#### [What you have to do]
Only the lines from the start of the data below through the line that contains "410x231 pixels." are to be copied, exactly and without pictures.

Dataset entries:
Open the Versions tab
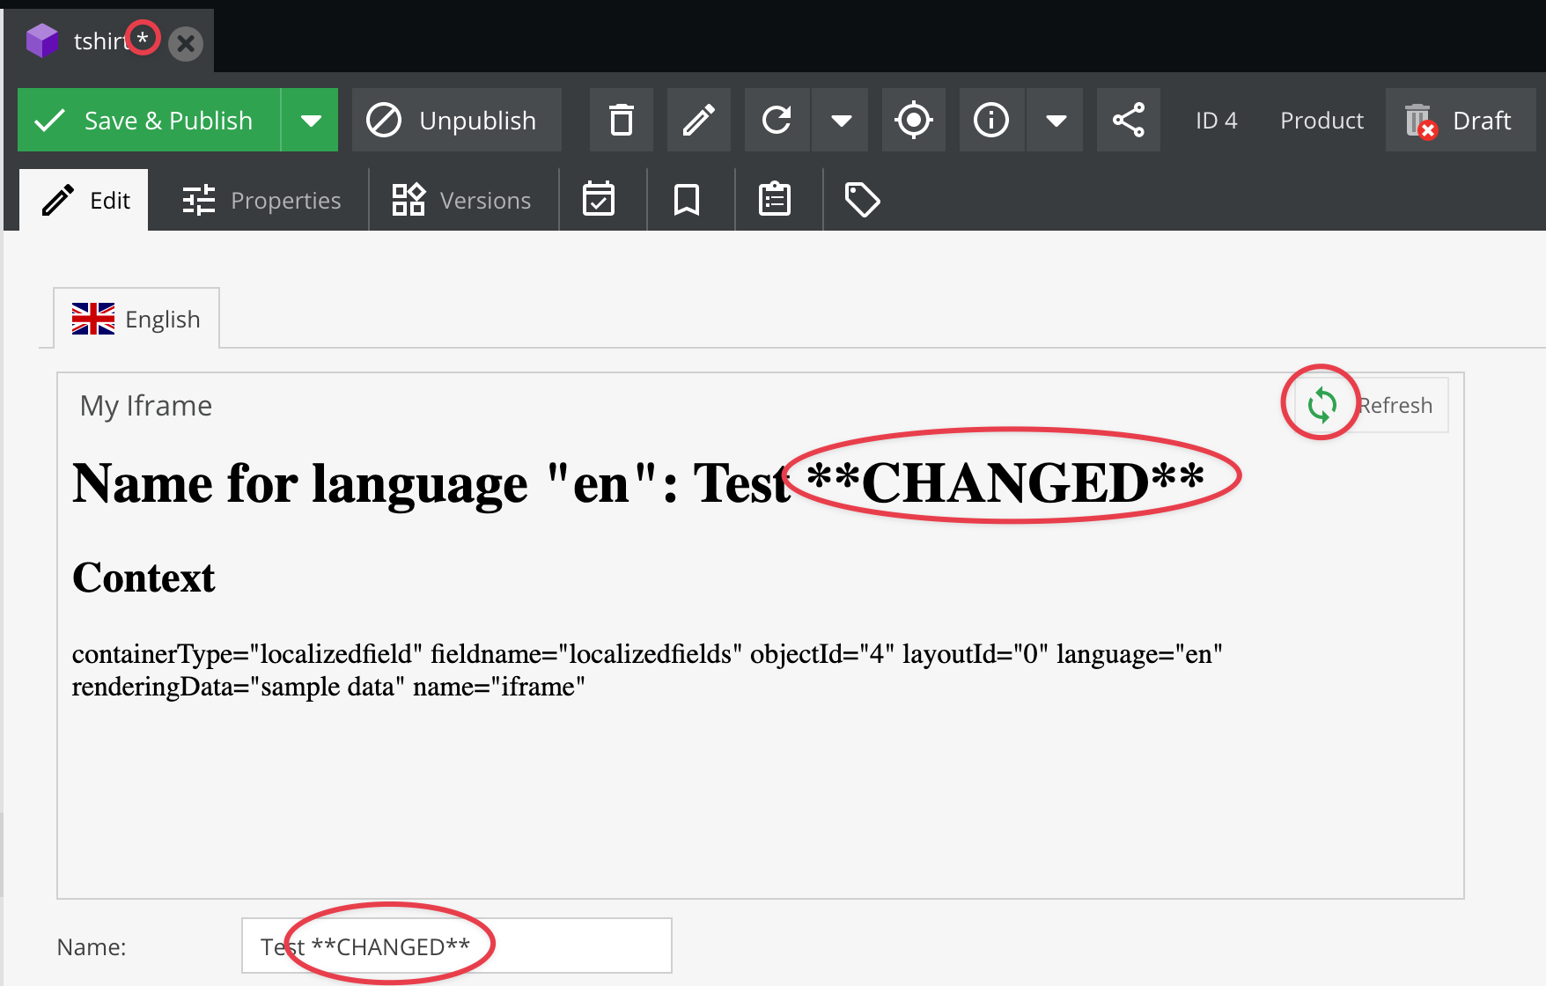The width and height of the screenshot is (1546, 986). coord(462,201)
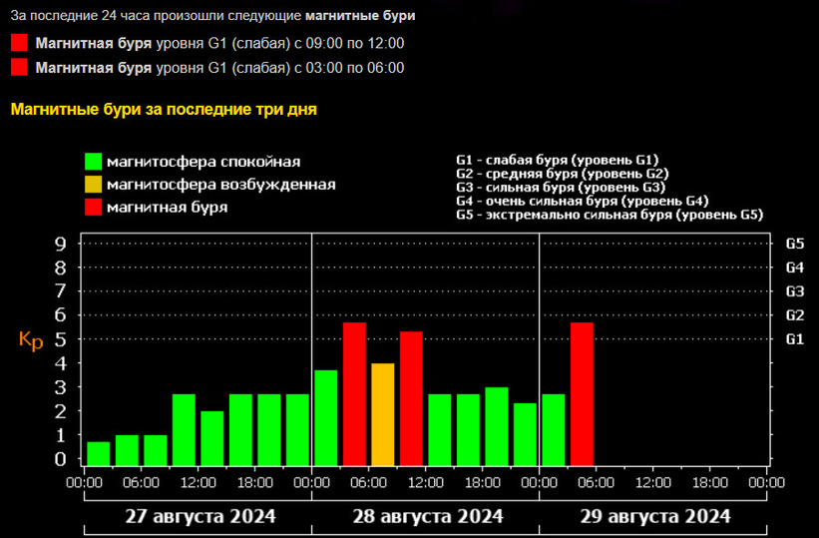This screenshot has height=538, width=819.
Task: Select the green 'магнитосфера спокойная' legend swatch
Action: click(93, 161)
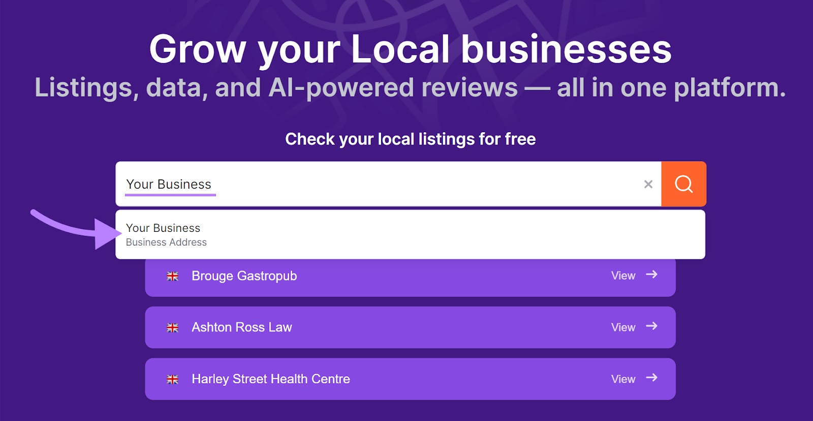Select the UK flag beside Brouge Gastropub

(173, 276)
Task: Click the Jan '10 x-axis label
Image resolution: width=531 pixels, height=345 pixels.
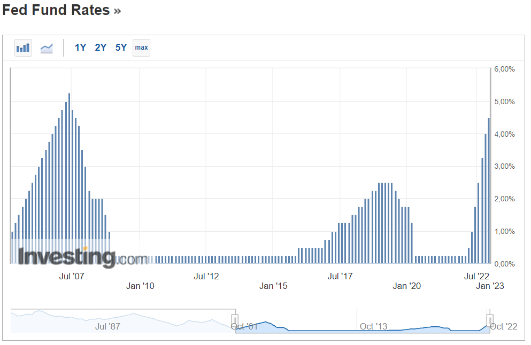Action: tap(140, 286)
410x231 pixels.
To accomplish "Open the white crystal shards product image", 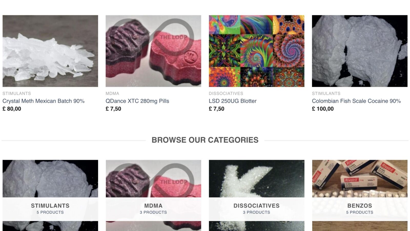I will coord(50,51).
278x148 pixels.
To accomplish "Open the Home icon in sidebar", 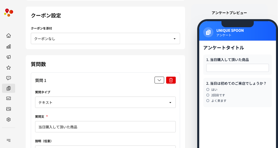I will 9,36.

#### [Answer box]
Open the Versions tab
The width and height of the screenshot is (1546, 986). coord(462,201)
This screenshot has height=538, width=819.
Task: Select the green 'магнитосфера спокойная' legend swatch
Action: click(93, 161)
Select the UK flag beside Brouge Gastropub

(173, 276)
Task: Click the Jan '10 x-axis label
Image resolution: width=531 pixels, height=345 pixels.
Action: tap(140, 286)
410x231 pixels.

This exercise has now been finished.